▸ Your goal: Working from the records below, repeat exactly the lines starting at the line that contains "You are a computer-use agent. The" and ending at the line that contains "Task: Click the shopping cart icon", inclusive.

[Items from a dataset]
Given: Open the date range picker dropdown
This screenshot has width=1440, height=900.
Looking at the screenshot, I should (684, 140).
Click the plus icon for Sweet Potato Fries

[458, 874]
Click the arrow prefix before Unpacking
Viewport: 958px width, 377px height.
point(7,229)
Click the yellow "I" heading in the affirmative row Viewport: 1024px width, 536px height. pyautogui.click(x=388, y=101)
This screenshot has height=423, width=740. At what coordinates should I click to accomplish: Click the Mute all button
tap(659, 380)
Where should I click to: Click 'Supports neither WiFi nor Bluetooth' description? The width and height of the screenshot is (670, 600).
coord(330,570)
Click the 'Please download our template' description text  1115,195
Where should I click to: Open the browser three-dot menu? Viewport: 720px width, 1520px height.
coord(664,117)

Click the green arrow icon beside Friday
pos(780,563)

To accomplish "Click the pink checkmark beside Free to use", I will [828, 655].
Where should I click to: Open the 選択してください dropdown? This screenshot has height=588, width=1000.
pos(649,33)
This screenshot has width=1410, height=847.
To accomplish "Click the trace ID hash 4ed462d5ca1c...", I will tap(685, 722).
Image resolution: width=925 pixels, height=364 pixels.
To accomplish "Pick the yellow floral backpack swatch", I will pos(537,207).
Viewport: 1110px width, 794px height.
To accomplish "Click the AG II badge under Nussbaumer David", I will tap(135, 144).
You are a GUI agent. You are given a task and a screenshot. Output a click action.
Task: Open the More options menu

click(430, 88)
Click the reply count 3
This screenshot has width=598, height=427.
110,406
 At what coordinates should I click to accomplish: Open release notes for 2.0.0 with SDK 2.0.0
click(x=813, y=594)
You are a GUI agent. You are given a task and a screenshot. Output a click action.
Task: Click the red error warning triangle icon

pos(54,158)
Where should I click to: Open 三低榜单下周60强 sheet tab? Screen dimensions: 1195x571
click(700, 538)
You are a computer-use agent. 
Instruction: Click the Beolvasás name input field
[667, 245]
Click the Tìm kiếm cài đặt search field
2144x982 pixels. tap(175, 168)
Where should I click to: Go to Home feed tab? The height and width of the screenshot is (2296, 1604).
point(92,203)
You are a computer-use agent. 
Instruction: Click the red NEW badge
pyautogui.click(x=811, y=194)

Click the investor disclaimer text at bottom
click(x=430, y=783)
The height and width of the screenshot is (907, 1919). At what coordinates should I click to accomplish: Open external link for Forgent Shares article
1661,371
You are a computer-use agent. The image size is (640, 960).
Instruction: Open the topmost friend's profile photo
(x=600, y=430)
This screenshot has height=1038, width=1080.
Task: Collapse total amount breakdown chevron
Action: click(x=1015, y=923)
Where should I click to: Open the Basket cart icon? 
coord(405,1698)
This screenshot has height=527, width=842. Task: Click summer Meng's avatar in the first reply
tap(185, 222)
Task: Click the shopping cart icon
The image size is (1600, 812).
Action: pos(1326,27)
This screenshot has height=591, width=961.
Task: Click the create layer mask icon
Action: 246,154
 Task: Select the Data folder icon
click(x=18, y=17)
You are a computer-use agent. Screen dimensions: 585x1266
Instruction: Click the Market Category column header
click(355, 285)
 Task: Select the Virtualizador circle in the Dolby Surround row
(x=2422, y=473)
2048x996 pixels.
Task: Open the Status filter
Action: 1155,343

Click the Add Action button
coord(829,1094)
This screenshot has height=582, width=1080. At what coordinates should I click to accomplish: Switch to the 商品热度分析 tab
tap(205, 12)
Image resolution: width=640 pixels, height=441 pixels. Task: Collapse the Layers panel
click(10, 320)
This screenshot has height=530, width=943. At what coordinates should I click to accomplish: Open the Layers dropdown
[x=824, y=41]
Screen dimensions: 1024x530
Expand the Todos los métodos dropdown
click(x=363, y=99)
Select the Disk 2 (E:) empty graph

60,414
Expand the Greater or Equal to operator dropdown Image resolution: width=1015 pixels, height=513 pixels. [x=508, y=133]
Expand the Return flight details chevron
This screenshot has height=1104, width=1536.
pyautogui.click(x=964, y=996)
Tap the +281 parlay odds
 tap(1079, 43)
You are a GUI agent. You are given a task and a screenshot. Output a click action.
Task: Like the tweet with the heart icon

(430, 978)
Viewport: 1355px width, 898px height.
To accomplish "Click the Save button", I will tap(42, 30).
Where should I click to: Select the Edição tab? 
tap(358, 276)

▸ Answer for the task:
You are a computer-use agent. The image size is (640, 960).
Instruction: Open the topmost friend's profile photo
(x=600, y=430)
This screenshot has height=1038, width=1080.
Task: Collapse total amount breakdown chevron
Action: click(x=1015, y=923)
Where should I click to: Open the Basket cart icon? 
coord(405,1698)
This screenshot has height=527, width=842. Task: Click summer Meng's avatar in the first reply
tap(185, 222)
Task: Click the shopping cart icon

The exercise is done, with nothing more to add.